“Contributions have been going up and they’ve been going up a lot faster than inflation. Unfunded liabilities have been growing way faster than all of that,” said Lisa Schilling, retirement research actuary of the Society of Actuaries. “If its an issue of waiting for the market to bail everybody out, well, that doesn’t seem to be working.”
While both employer and employee contributions increased 76% (from $48 billion to $85 billion) and 30% (from $28 billion to $37 billion), respectively, the majority of plans experienced negative amortization. In addition, the total unfunded liabilities increased 150% during this period from $400 billion in 2006 to roughly $1 trillion in 2014. In 2014, 73% of the plans were funded, four points below the SOA’s average for the time period, but on par with the PDD’s full timeframe.
Factors vary for the unfunded liabilities, but Bill Hallmark, ASA, FCA, MAAA, EA Consulting Actuary at Cheiron observed, “For the period of the SOA study, I believe the primary factors were the plans’ actual investment returns compared to expected returns and assumption changes that affected the measurement of the liability.”
Schilling questions whether public plans can be helped by the market.“Nope, not anytime soon can we rely on the markets to dig out of this hole,” she says. “I think it’s taken a long time to catch up to the reality of any kind of contribution reductions that employers might’ve been enjoying in [the market heydays of the 1980s and 1990s]. There’s a different reality now, and it looks like while they’ve been working hard to increase their contributions, they’re still behind.

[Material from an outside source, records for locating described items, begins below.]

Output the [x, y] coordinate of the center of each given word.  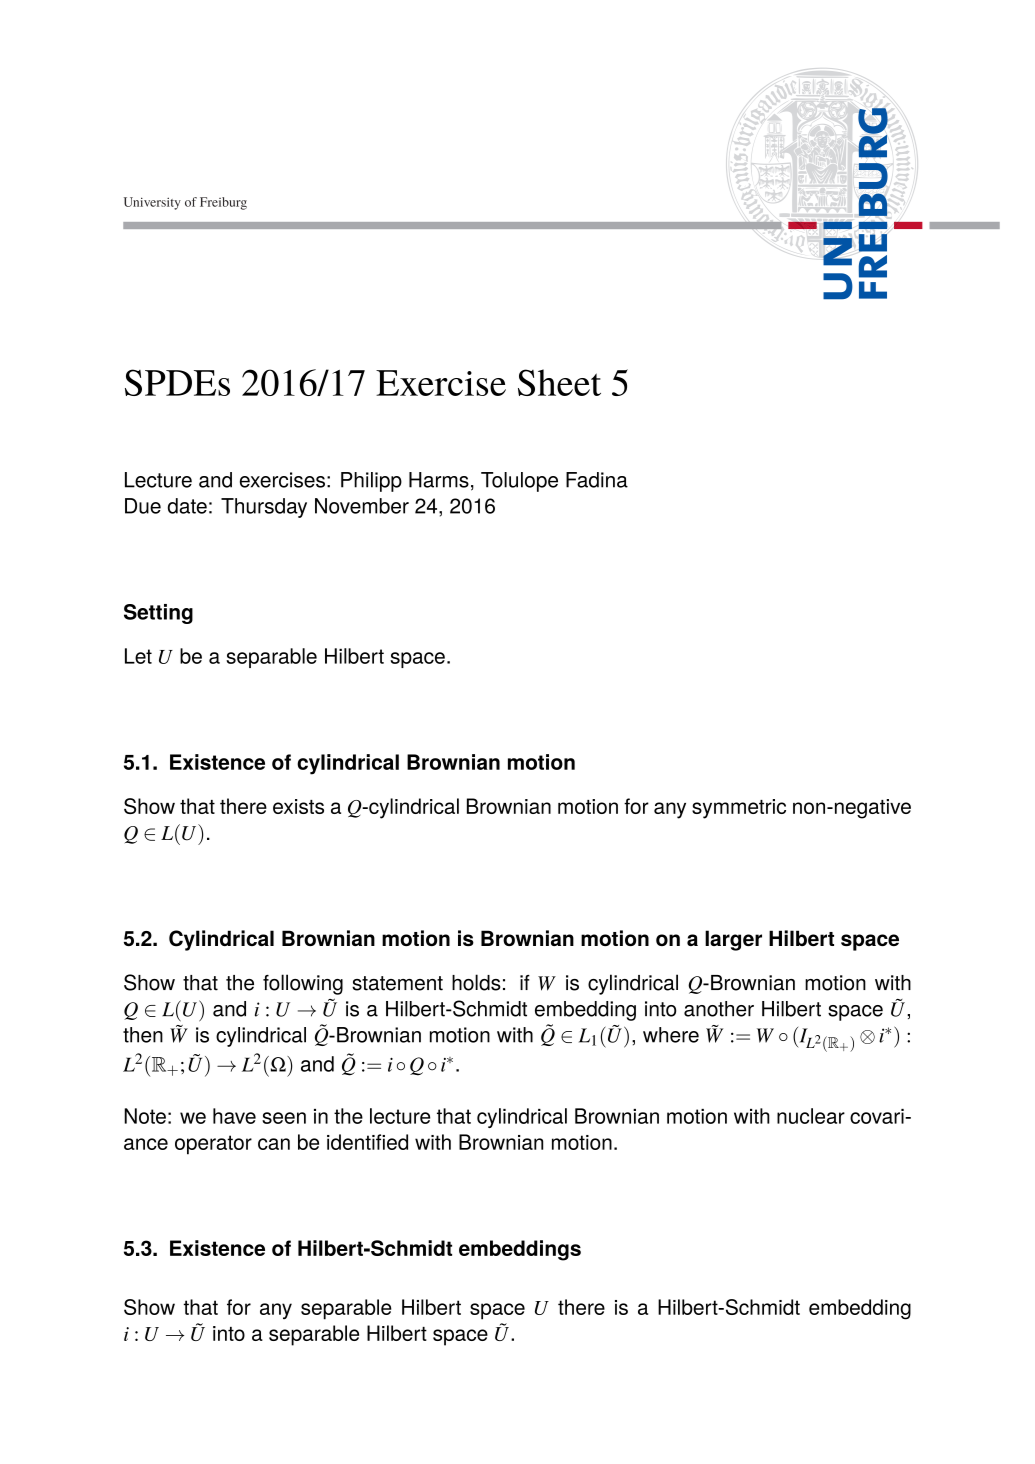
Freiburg [223, 203]
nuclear [811, 1116]
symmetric [739, 809]
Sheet [559, 382]
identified [367, 1142]
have [234, 1116]
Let [138, 656]
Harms [439, 480]
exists [298, 806]
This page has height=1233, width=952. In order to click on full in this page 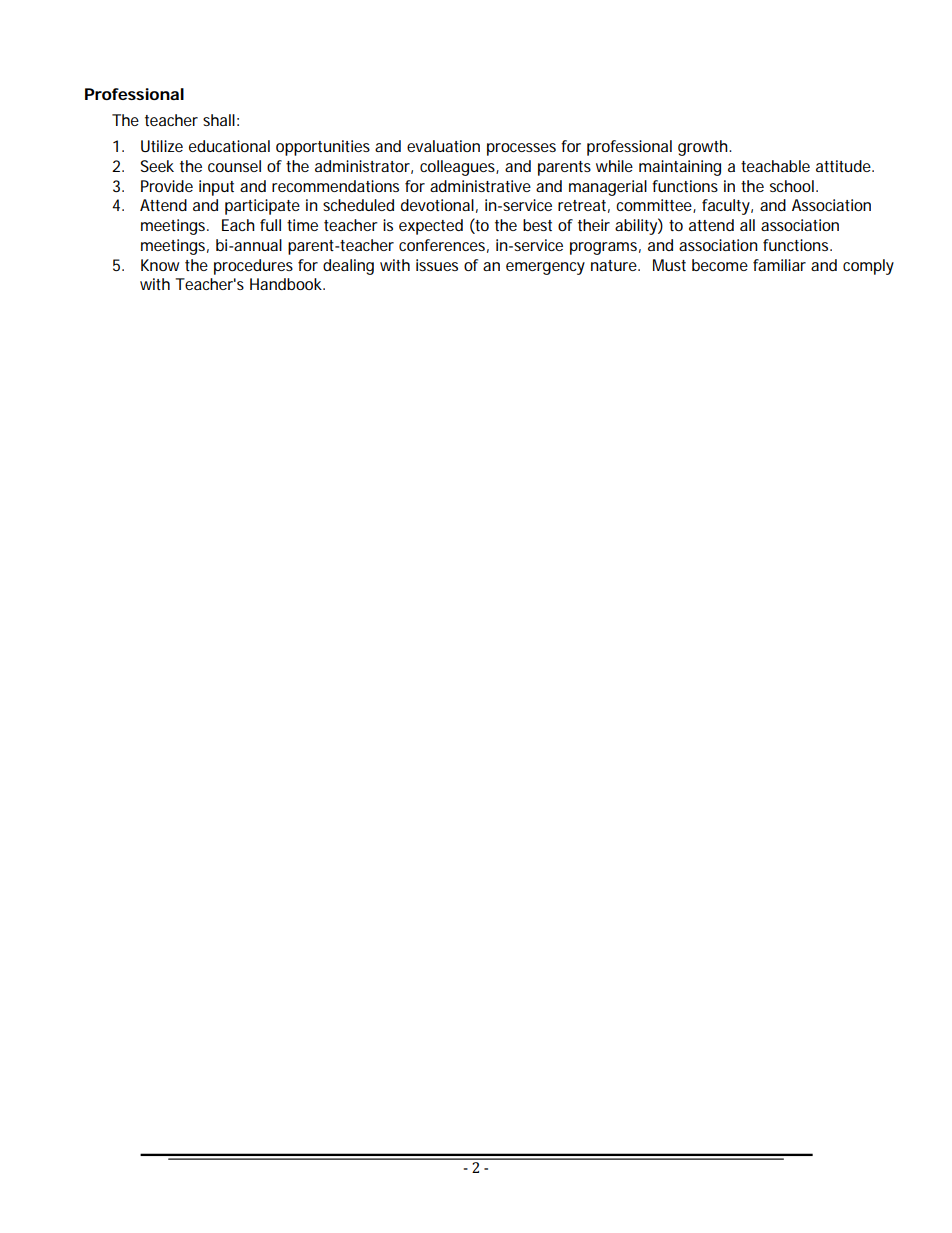, I will do `click(270, 225)`.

They haven’t been able to catch up. “
The report, released June 22, is based on Public Plans Data research dated from February 3, 2017. The PPD’s data includes 160 US public pensions, which covers nearly 27 million employees. The SOA’s research focuses on data from 130 of those plans from 2006-2014. The plans are a general mix of the largest accounts in the country, which accounts for 95% of the state and local pensions. Schilling says that the reason for not using all 160 plans and the full timeline is because some plans don’t have enough data.